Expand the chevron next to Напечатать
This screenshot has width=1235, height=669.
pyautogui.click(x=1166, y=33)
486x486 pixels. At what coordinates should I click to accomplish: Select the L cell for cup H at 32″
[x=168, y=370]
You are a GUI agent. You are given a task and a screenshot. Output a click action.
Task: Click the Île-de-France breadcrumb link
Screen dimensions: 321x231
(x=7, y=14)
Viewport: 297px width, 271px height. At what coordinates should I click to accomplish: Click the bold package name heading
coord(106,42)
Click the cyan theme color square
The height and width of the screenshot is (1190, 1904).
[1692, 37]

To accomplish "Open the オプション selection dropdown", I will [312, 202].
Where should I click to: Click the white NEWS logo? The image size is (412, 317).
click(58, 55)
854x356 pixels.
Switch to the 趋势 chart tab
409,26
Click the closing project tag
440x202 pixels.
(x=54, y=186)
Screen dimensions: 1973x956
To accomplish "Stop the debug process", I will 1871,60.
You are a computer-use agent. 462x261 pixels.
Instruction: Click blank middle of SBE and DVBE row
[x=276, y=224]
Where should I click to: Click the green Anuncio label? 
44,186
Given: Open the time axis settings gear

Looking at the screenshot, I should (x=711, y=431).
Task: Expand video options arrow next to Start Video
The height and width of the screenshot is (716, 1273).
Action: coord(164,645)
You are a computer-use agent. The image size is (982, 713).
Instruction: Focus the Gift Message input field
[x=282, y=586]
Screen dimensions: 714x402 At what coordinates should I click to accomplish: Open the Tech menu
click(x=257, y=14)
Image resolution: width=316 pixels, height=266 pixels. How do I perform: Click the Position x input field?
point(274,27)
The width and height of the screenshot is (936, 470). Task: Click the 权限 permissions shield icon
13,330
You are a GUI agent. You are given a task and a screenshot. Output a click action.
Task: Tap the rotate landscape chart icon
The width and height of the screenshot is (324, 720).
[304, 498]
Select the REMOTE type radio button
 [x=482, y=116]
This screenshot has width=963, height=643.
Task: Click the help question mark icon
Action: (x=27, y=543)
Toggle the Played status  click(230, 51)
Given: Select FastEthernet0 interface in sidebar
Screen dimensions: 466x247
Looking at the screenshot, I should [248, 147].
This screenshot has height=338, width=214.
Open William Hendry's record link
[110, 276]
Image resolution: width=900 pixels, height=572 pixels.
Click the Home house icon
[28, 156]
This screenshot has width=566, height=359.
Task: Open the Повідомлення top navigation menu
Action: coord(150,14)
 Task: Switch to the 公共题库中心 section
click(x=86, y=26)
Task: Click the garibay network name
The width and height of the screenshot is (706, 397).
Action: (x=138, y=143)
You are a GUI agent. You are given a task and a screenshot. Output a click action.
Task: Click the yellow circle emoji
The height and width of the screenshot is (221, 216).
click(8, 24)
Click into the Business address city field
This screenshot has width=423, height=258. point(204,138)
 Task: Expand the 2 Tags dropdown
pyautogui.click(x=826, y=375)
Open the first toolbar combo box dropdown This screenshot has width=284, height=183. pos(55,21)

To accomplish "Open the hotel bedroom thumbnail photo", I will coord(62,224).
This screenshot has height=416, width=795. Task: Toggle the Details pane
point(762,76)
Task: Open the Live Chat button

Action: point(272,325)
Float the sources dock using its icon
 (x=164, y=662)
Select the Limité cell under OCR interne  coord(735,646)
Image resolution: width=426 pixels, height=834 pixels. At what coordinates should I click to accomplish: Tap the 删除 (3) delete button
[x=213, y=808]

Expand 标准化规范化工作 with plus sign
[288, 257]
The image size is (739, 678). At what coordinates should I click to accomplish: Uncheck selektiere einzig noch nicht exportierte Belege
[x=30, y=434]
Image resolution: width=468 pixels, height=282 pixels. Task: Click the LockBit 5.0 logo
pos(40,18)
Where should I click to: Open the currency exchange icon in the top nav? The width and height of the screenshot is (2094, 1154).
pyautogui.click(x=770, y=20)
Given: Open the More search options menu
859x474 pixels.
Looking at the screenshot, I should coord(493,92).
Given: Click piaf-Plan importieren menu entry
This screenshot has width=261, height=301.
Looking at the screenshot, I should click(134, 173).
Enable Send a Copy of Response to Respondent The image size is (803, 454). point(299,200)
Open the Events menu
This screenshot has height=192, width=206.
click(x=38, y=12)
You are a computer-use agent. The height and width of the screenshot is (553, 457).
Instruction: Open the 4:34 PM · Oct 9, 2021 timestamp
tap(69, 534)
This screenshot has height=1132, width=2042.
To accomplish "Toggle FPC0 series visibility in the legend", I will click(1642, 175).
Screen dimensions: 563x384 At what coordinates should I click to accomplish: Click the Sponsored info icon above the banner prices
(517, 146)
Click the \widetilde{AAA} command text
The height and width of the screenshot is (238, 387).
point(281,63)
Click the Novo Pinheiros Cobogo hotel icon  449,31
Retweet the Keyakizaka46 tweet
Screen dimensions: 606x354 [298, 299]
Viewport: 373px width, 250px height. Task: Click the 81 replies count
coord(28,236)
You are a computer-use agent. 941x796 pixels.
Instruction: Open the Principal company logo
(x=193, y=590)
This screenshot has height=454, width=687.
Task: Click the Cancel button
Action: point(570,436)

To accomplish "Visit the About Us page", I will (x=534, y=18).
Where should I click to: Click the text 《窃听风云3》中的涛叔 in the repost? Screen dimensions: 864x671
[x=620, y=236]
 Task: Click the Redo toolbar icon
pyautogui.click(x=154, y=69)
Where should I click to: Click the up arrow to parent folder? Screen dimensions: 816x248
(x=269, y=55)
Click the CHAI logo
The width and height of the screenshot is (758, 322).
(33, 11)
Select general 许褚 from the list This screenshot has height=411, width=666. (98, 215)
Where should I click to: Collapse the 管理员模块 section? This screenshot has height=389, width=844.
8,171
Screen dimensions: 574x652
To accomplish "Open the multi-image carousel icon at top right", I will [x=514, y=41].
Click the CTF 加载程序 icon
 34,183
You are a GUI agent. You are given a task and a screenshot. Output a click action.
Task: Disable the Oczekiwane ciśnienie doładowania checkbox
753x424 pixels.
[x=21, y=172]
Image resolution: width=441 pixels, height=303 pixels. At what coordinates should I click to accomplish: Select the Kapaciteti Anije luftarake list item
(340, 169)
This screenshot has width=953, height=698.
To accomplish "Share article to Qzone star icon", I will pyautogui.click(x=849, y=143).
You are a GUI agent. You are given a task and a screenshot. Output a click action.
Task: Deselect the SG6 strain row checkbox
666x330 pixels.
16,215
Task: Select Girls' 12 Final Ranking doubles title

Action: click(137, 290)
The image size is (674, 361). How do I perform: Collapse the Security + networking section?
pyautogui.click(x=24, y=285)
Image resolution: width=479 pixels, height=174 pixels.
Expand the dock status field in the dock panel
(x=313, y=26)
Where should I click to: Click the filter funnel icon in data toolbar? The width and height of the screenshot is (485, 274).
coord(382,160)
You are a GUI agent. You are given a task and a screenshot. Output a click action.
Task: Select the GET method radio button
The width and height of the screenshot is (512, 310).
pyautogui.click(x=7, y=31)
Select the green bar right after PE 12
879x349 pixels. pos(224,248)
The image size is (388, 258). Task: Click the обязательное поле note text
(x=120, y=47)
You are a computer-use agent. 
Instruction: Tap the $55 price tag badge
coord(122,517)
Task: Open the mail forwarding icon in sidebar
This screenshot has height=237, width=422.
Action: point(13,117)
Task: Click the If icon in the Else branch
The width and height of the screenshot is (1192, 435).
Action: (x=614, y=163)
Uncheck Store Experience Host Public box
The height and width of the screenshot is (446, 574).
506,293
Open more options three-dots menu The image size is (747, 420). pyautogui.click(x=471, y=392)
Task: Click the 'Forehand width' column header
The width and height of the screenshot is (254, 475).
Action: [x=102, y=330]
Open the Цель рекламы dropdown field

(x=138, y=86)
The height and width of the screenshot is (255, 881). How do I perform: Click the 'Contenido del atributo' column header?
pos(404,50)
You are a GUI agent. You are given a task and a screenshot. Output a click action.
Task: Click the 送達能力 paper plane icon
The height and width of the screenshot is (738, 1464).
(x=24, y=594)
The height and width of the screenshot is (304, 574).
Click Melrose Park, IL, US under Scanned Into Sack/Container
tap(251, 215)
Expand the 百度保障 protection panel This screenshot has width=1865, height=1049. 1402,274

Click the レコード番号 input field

> _Task goal_
Give the lines from the start of the records through the line containing "[x=168, y=370]" as a Markdown table with a Row column for the row number and a Line column for the line. Leave out any blank lines.

> _Exercise solution_
| Row | Line |
|---|---|
| 1 | Expand the chevron next to Напечатать |
| 2 | This screenshot has width=1235, height=669. |
| 3 | pyautogui.click(x=1166, y=33) |
| 4 | 486x486 pixels. At what coordinates should I click to accomplish: Select the L cell for cup H at 32″ |
| 5 | [x=168, y=370] |